‘IC exchange facility beyond our ability’Nepal Rastra Bank (NRB) has said that providing exchange facility to Nepalis holding demonetised Indian 500 and 1000 rupee banknotes is beyond its capacity.
Nepal Rastra Bank (NRB) has said that providing exchange facility to Nepalis holding demonetised Indian 500 and 1000 rupee banknotes is beyond its capacity.
According to the country’s central bank, the Nepal government should act to make this happen. “We did all we could do from our level,” said Bhisma Raj Dhungana, head of the Foreign Exchange Management Department of NRB. “Now the government should raise this issue at the bilateral level to provide exchange facility to our citizens.”
It has been more than a month since NRB wrote to the Indian central bank, the Reserve Bank of India (RBI), seeking its permission to provide exchange facility to Nepalis possessing the scrapped banknotes, but there has been no reply.
The Indian government pulled 500 and 1000 rupee banknotes out of circulation last December, and thousands of Nepalis have not been able to exchange them for legal tender currency.
NRB sent an official letter on April 13 asking RBI for permission to commence the process of exchanging demonetised Indian banknotes worth up to IRs4,500 per individual as proposed by the Indian central bank.
During a meeting held in Nepal in March, RBI officials had proposed to allow Nepalis to exchange demonetised Indian banknotes worth up to IRs4,500 per individual.

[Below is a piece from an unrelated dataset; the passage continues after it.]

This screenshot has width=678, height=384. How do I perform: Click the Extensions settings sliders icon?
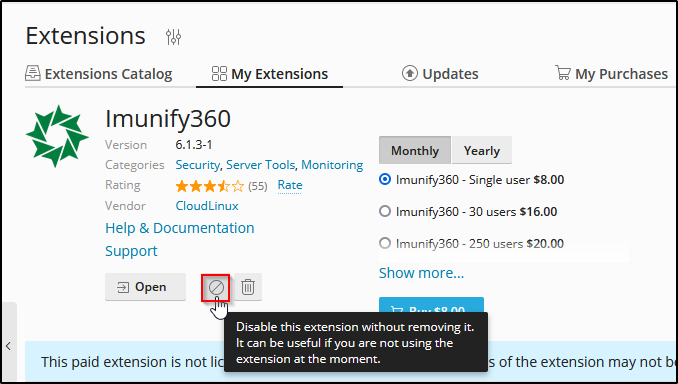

At that time, NRB officials had declined the offer and demanded that the ceiling be raised to IRs25,000 per person.
As both sides stuck to their stances, the meeting ended inconclusively. Later, NRB wrote to the Ministry of Finance for its advice. The Finance Ministry told NRB to provide exchange facility for up to IRs4,500 per individual as proposed by India, but continue pushing Indian authorities to raise the ceiling. NRB subsequently wrote to the RBI as per the Finance Ministry’s instruction.
“We don’t know the reason behind the delay in getting approval from Indian authorities,” said a highly placed NRB source. “However, we have reached the conclusion that our Foreign Ministry is not proactive enough to resolve the issue. The ministry should take up the issue seriously with the Indian government to obtain exchange facility immediately.”
The Nepali central bank had allowed Nepalis to carry Indian banknotes of 500- and 1,000 denominations based on the Indian government’s decision. The Reserve Bank of India, in February 2015, introduced the new Foreign Exchange Management (Export and Import of Currency) Regulations, allowing Nepali and Bhutanese citizens to “carry Reserve Bank of India currency notes of denomination IRs500 and/or IRs1,000 up to a limit of IRs25,000”.
NRB has said that IRs78.5 million in denominations of 500 and 1,000 exists within the financial system in Nepal. The figure includes cash deposited in banks, financial institutions and NRB.
Previously, NRB had estimated the amount to be around IRs33.6 million. But the actual stock of banned Indian banknotes is expected to be much higher because Nepalis were previously allowed to carry Indian 500 and 1,000 rupee notes worth up to IRs25,000.
Also, those residing in areas bordering India usually stash Indian notes of larger denominations as they travel to Indian markets to buy goods.